=== Begin Enclosure ===

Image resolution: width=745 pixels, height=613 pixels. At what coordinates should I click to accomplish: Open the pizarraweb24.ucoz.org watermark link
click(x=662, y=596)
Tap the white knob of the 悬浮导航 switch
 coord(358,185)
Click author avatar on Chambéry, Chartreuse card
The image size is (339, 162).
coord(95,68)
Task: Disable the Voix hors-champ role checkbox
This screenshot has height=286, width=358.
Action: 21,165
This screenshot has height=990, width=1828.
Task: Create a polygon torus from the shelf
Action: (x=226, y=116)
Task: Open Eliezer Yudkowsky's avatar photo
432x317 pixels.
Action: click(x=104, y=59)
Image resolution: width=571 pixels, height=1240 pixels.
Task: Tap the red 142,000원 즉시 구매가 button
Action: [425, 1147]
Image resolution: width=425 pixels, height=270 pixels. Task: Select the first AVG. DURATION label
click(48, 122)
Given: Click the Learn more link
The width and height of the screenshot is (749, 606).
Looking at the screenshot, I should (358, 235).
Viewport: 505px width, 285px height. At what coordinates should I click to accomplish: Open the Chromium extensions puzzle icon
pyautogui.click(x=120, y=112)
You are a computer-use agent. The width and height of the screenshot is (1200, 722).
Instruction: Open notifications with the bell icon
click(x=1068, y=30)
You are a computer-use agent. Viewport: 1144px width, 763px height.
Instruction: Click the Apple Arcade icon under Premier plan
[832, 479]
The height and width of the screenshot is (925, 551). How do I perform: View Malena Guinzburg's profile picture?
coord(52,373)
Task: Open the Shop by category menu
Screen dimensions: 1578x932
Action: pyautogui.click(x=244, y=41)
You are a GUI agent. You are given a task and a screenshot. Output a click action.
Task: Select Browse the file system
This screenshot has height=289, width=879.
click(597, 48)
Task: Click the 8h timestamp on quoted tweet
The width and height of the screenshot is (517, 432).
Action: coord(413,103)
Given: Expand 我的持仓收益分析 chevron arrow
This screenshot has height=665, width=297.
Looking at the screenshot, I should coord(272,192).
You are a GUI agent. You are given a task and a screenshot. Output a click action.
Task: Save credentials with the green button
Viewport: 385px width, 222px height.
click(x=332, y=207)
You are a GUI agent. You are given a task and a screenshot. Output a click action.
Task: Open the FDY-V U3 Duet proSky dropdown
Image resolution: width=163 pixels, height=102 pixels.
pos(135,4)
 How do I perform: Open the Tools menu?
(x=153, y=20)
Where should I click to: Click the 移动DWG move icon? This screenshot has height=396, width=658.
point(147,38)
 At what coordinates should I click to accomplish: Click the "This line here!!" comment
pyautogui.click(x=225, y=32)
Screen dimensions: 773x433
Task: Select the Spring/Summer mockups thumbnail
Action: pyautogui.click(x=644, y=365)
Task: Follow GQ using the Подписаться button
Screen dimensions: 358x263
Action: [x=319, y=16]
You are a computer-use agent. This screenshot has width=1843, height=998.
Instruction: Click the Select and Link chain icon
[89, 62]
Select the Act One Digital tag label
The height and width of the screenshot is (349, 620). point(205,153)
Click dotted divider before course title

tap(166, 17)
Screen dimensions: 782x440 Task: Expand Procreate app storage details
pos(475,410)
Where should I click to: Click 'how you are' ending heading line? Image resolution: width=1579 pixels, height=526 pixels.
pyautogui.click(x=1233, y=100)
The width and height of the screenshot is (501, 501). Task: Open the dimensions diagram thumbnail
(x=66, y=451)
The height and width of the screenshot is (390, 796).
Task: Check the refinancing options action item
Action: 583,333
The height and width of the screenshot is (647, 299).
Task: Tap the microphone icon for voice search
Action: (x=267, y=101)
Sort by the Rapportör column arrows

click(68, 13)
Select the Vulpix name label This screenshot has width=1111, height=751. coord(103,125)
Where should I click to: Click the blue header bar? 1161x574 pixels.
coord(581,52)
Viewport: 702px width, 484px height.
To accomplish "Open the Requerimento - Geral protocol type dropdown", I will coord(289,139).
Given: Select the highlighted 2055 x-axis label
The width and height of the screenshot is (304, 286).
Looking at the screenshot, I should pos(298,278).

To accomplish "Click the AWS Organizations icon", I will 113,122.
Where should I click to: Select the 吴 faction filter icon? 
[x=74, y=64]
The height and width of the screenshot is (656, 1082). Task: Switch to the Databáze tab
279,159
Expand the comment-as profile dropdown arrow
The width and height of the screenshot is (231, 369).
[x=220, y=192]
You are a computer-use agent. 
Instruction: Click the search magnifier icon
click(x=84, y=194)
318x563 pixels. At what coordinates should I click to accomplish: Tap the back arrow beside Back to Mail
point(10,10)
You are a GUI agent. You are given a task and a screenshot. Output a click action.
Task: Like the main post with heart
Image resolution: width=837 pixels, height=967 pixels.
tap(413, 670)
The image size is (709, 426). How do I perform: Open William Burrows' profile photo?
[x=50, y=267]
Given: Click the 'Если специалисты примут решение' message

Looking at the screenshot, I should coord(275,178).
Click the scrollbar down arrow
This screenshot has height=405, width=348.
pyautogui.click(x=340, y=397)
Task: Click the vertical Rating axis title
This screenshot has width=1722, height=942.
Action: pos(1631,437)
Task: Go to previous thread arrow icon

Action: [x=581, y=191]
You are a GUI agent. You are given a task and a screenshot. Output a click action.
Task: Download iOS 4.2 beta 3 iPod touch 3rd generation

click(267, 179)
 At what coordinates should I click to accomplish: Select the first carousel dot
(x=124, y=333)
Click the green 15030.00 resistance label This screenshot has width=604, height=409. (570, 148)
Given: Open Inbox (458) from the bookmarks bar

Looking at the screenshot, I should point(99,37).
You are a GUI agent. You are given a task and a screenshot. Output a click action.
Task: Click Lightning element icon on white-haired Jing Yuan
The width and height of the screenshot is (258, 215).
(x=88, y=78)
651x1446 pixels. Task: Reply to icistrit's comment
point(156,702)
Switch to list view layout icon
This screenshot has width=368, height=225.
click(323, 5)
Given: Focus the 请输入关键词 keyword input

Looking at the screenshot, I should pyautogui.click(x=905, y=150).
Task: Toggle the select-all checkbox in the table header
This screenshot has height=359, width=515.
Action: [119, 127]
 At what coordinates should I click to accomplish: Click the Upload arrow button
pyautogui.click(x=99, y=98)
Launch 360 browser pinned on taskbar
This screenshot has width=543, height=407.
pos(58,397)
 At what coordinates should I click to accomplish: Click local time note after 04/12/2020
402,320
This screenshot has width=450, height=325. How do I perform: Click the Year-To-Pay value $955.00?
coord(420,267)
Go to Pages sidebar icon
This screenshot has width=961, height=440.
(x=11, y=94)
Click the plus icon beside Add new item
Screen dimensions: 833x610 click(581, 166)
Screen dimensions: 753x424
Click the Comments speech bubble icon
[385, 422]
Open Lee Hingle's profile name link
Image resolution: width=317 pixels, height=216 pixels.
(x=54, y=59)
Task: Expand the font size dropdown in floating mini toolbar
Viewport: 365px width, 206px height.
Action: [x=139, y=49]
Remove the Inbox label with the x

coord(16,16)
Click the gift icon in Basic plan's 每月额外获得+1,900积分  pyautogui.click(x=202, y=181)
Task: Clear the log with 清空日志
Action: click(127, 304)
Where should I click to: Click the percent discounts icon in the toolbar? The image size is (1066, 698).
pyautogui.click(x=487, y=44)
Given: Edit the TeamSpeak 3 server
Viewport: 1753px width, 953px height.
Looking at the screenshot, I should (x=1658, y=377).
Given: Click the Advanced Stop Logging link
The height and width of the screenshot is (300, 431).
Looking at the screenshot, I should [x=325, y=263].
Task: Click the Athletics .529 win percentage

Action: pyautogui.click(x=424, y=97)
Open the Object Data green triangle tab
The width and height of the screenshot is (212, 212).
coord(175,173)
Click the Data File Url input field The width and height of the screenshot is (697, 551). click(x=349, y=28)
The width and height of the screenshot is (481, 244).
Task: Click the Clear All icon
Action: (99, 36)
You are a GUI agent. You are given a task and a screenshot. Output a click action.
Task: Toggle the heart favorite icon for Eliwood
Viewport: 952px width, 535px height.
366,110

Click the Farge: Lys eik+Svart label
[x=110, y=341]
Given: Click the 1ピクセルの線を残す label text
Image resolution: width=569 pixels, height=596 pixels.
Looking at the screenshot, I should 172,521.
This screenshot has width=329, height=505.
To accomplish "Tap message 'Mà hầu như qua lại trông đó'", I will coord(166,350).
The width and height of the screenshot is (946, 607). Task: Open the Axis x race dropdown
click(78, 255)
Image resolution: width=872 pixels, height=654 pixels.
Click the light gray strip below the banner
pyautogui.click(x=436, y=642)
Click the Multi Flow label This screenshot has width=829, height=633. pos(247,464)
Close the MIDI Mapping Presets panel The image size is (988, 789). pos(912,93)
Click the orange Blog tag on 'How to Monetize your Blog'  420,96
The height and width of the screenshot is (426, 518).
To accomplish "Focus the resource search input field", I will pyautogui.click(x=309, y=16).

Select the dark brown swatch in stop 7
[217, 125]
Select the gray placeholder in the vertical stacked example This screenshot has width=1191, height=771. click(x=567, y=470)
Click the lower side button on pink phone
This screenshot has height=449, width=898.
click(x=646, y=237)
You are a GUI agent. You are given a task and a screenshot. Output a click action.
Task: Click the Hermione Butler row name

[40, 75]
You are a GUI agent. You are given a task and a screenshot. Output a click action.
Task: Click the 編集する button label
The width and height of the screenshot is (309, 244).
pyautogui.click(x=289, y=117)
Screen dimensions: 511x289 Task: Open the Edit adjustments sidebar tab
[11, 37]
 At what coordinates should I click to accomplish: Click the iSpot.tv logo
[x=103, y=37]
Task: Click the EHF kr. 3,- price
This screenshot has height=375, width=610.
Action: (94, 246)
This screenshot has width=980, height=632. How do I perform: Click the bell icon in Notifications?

=== End Enclosure ===

▸ **Activity**
Should a line in the material contain "checkbox", copy it.

▸ **Your solution**
Task: Disable the Voix hors-champ role checkbox
Task: Toggle the select-all checkbox in the table header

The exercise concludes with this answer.